The two small companies create updated technology for Web sites and Internet service providers to manage Net traffic, hoping to catch the wave of interest in such products.

Two small firms, F5 Networks and Alteon WebSystems, have created updated technology for Web sites and Internet service providers to manage Net traffic, hoping to catch a wave of interest in the wake of Cisco Systems' $6 billion acquisition spree in the market.

F5 today announced four new devices that make Web sites faster and more reliable, while Alteon announced it has upgraded its family of products that manages Web traffic.

Both companies compete with Cisco Systems, Foundry Networks and others that build networking equipment called "Web switches," which ease traffic congestion. The devices distribute Net traffic evenly among servers on a network, so none of the servers are overloaded with work.

The equipment, made popular by start-up companies like F5 and Alteon, has recently caught the eye of established networking firms as sales boom. Cisco bought its way into the emerging market Friday by acquiring start-up ArrowPoint Communications for $5.7 billion.

F5, which builds appliances that attach to existing network switches, is targeting e-commerce sites and businesses of all sizes with its four new "Big-IP" products.

Meta Group analyst Peter Firstbrook said F5 has taken all the features from its high-end product and created low-end appliances aimed at solving specific problems on the network.

F5's "e-commerce controller" product can scan encrypted messages entering an e-commerce Web site, then decode them before they enter a server and are processed, said Mark Goodman, F5's senior marketing director.

The new device speeds up e-commerce sites while keeping information secure because the messages can be read and decoded before they enter a server system, he said.

The three other new F5 products can manage Internet traffic in front of Web servers and Web caching software, as well as manage security software called firewalls.

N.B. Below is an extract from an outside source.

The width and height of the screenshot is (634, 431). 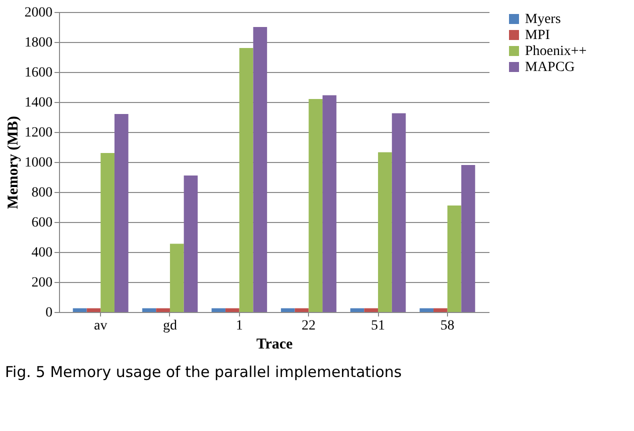 I want to click on x-tick-label: gd, so click(x=170, y=326).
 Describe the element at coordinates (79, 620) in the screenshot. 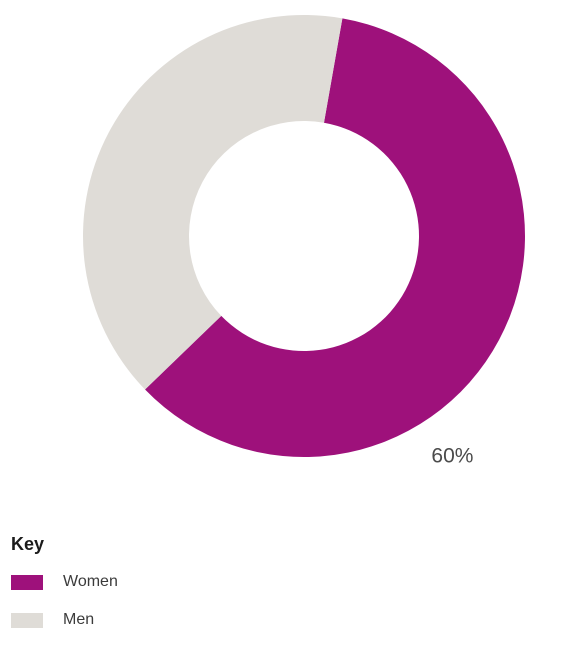

I see `key-label-men: Men` at that location.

The products, which cost $10,000 each, will ship during the second and third quarters of 2000.

"They dumbed down their product for specific markets," Firstbrook said. "They're creating cheaper products that solve a specific need because customers don't always need all the blades on a Swiss Army Knife. So they don't have to buy a big $30,000 product if they only need a $10,000 one."

Alteon, which sells its products to service providers and Web sites, has upgraded the software for its family of Web switches. The new software can scan the data going through the network, allowing service providers to offer better quality of service to their customers, an Alteon spokesman said.

For example, service providers can now allocate bandwidth to their customers and offer preferential services to companies who need more bandwidth, he said.

Firstbrook said Alteon and Cisco's ArrowPoint currently have the best high-end Web switch available.

"It's another update to their product. It's a little faster," Firstbrook said, of Alteon's new software upgrade. "Alteon's always racing with its competitors. Right now, both of these guys--Alteon and ArrowPoint--are pushing the envelope."